(Pointing records for text and elements)
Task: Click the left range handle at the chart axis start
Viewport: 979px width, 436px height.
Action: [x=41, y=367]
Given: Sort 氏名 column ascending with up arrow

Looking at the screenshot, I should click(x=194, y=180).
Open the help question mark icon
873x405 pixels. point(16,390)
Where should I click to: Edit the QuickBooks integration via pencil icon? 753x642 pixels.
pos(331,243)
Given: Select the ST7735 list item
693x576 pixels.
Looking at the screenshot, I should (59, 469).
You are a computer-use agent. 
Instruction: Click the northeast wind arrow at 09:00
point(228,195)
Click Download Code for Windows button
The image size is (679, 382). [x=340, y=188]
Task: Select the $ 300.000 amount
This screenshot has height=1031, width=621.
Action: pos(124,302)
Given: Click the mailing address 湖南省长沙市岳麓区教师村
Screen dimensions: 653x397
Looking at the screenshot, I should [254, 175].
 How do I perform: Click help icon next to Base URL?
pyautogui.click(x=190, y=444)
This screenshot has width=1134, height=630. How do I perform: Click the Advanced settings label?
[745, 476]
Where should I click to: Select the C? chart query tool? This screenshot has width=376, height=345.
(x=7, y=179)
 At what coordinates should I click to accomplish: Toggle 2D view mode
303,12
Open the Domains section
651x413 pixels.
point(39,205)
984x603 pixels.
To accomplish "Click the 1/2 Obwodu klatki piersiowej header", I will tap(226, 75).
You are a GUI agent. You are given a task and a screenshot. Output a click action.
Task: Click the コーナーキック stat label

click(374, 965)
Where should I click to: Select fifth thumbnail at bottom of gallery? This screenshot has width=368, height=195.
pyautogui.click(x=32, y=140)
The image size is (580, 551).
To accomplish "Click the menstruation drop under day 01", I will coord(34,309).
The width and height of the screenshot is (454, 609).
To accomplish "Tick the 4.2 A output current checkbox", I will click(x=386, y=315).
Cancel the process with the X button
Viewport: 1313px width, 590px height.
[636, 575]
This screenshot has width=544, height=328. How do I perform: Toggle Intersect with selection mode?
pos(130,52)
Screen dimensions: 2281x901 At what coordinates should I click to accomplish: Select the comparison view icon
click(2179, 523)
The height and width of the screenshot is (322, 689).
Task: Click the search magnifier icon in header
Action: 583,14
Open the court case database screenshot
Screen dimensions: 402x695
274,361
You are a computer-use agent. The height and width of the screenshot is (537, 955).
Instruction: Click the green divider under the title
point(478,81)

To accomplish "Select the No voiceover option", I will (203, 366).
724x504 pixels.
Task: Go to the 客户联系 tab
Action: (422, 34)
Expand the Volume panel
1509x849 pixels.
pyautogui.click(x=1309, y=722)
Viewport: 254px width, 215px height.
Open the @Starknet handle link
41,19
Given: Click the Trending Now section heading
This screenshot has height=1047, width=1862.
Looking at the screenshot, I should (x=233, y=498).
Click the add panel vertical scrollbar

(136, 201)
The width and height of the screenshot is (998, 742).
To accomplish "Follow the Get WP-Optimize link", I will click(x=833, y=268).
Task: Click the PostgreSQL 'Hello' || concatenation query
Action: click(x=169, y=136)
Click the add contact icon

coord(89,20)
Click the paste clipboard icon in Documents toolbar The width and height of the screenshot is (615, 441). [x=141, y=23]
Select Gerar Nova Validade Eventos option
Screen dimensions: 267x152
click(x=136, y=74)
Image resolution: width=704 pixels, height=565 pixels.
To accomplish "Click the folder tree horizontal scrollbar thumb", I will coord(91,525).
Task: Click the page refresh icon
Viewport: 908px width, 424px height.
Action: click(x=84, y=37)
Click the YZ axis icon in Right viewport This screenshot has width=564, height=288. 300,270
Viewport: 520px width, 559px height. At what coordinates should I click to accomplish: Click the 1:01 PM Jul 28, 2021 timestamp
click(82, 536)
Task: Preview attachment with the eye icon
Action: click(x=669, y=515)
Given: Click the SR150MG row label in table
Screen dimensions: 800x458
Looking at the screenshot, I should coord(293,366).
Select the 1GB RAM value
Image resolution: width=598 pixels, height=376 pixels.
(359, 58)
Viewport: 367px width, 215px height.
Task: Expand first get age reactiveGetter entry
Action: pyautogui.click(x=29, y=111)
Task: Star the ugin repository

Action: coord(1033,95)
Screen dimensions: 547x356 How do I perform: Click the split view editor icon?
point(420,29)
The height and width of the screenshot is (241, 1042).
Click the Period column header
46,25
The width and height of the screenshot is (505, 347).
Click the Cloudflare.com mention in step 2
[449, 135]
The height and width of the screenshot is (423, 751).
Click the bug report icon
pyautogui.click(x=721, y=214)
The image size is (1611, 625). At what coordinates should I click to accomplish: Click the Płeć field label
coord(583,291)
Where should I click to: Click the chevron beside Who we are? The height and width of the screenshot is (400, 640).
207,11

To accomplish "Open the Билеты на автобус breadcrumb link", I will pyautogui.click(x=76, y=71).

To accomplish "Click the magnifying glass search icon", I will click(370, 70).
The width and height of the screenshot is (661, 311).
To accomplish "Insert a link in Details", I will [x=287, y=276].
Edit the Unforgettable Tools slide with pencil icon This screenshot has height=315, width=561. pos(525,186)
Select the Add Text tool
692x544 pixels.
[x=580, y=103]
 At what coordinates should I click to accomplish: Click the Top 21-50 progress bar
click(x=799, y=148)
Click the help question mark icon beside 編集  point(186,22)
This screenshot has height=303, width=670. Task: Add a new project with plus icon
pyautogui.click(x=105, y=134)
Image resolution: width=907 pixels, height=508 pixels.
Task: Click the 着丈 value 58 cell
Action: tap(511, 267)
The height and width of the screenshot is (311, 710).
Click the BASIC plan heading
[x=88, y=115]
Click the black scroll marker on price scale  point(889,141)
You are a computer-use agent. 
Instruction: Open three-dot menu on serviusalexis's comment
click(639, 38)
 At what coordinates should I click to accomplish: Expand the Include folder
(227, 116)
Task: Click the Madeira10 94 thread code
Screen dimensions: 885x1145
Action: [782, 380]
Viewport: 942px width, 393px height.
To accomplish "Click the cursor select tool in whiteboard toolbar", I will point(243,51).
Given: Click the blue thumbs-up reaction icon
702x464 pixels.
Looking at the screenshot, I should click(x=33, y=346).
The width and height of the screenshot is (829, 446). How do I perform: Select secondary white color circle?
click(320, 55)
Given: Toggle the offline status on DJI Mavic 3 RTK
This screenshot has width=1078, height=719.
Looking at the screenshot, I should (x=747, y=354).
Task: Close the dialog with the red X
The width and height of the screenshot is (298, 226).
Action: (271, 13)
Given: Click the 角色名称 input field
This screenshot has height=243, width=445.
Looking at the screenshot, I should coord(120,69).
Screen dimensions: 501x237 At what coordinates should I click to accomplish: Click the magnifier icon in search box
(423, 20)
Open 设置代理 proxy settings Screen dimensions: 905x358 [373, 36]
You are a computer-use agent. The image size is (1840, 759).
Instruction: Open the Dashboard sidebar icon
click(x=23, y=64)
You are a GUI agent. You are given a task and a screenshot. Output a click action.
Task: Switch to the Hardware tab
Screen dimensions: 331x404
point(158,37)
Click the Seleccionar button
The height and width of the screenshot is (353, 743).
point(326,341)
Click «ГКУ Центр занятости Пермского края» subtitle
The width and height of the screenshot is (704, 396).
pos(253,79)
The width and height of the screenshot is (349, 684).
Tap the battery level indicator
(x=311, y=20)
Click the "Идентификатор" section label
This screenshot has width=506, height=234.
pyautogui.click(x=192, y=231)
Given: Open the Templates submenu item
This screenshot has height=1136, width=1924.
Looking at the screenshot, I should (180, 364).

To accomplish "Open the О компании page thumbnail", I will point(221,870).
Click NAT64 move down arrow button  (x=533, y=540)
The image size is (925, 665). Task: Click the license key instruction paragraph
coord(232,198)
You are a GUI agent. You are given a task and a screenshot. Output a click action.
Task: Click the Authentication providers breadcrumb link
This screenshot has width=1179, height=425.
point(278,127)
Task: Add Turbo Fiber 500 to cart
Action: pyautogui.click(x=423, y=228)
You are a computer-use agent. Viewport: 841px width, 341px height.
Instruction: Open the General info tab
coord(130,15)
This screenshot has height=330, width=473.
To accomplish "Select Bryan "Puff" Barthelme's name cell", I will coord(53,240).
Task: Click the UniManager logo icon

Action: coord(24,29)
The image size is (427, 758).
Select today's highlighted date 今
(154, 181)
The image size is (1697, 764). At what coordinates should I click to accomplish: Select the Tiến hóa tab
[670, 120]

# Short problem
Please output the lines of the records as a JSON list of strings, one string per line and no blank lines, starting at the line that contains "How do I perform: Click help" and ending at the line that contains "click(374, 965)", with both of those lines included.

# Response
[
  " How do I perform: Click help icon next to Base URL?",
  "pyautogui.click(x=190, y=444)",
  "This screenshot has width=1134, height=630. How do I perform: Click the Advanced settings label?",
  "[745, 476]",
  "Where should I click to: Select the C? chart query tool? This screenshot has width=376, height=345.",
  "(x=7, y=179)",
  " At what coordinates should I click to accomplish: Toggle 2D view mode",
  "303,12",
  "Open the Domains section",
  "651x413 pixels.",
  "point(39,205)",
  "984x603 pixels.",
  "To accomplish \"Click the 1/2 Obwodu klatki piersiowej header\", I will tap(226, 75).",
  "You are a GUI agent. You are given a task and a screenshot. Output a click action.",
  "Task: Click the コーナーキック stat label",
  "click(374, 965)"
]